MotoGP, Marc Marquez: “Sono pronto a lottare con Valentino”

Marc Marquez
Marc Marquez (©Getty Images)

Le Qualifiche di oggi ad Assen non hanno sortito l’esito sperato, ma Marc Marquez non demorde e si mostra più battagliero che mai: “Sono pronto a lottare con Rossi”, annuncia, lasciando pregustare una gara di quelle memorabili sul tracciato olandese.

Il fuoriclasse della Honda ha chiuso con il 4° tempo le qualifiche e domani partirà dunque dalla seconda fila. Una prova, la sua, decisamente movimentata: a pochi secondi dalla fine, infatti, Marquez era relegato in quarta fila, complice una scivolata di cui era stato protagonista a inizio turno. Ritornato prontamente nei box grazie allo scooter di un fotografo “preso in prestito”, è poi tornato in pista con la seconda moto a pochi minuti dal termine ed è riuscito a ottenere un buon piazzamento in griglia per domani.

### Compito 1
Rispondi alle domande sull'articolo su Marc Marquez.
(a) Su quale circuito si sono svolte le qualifiche?
(b) Da quale fila partirà Marquez domani?
(c) Con quale mezzo è tornato ai box dopo la scivolata?
### Compito 2
Trascrivi fedelmente il brano dell'articolo su Marc Marquez da "Il fuoriclasse della" a "griglia per domani.".

Record di dati
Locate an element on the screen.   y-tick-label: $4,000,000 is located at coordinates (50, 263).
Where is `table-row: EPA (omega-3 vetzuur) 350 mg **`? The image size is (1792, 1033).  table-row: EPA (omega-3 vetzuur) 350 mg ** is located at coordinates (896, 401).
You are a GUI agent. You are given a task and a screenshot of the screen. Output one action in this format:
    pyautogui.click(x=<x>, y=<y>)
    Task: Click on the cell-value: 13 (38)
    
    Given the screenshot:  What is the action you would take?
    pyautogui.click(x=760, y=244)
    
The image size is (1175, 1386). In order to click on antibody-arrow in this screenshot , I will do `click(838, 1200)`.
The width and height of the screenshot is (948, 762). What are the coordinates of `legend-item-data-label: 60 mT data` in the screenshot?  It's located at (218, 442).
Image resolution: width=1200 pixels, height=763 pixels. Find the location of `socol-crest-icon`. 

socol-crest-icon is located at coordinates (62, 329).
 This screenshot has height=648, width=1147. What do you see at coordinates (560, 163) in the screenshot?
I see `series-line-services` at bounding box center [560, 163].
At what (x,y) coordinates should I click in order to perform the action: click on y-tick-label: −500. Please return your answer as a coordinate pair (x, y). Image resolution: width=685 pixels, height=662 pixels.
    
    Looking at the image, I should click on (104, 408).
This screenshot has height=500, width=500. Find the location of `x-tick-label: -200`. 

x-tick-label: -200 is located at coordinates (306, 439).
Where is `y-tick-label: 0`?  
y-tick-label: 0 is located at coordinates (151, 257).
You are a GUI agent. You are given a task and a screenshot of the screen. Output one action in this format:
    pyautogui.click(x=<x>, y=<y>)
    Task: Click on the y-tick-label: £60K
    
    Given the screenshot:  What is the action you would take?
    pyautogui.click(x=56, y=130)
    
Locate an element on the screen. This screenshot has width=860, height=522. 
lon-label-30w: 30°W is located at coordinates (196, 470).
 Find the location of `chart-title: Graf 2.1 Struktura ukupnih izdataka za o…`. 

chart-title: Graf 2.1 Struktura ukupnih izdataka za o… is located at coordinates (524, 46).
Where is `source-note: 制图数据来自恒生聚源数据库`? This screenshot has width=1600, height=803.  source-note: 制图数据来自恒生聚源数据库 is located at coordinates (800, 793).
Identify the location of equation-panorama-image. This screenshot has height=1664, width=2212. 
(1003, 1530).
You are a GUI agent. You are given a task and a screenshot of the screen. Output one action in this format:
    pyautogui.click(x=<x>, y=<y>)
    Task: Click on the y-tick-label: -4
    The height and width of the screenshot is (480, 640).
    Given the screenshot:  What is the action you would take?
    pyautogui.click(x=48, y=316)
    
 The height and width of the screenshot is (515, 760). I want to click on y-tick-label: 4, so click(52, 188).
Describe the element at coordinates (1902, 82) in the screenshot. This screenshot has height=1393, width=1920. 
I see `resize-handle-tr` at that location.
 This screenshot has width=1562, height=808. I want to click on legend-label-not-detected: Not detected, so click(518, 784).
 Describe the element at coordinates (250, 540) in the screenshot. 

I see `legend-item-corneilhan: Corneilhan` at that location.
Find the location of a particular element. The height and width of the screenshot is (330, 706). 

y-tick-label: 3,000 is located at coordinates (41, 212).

### Risposta 1
(a) Ad Assen.
(b) Dalla seconda fila.
(c) Con lo scooter di un fotografo "preso in prestito".

### Risposta 2
Il fuoriclasse della Honda ha chiuso con il 4° tempo le qualifiche e domani partirà dunque dalla seconda fila. Una prova, la sua, decisamente movimentata: a pochi secondi dalla fine, infatti, Marquez era relegato in quarta fila, complice una scivolata di cui era stato protagonista a inizio turno. Ritornato prontamente nei box grazie allo scooter di un fotografo “preso in prestito”, è poi tornato in pista con la seconda moto a pochi minuti dal termine ed è riuscito a ottenere un buon piazzamento in griglia per domani.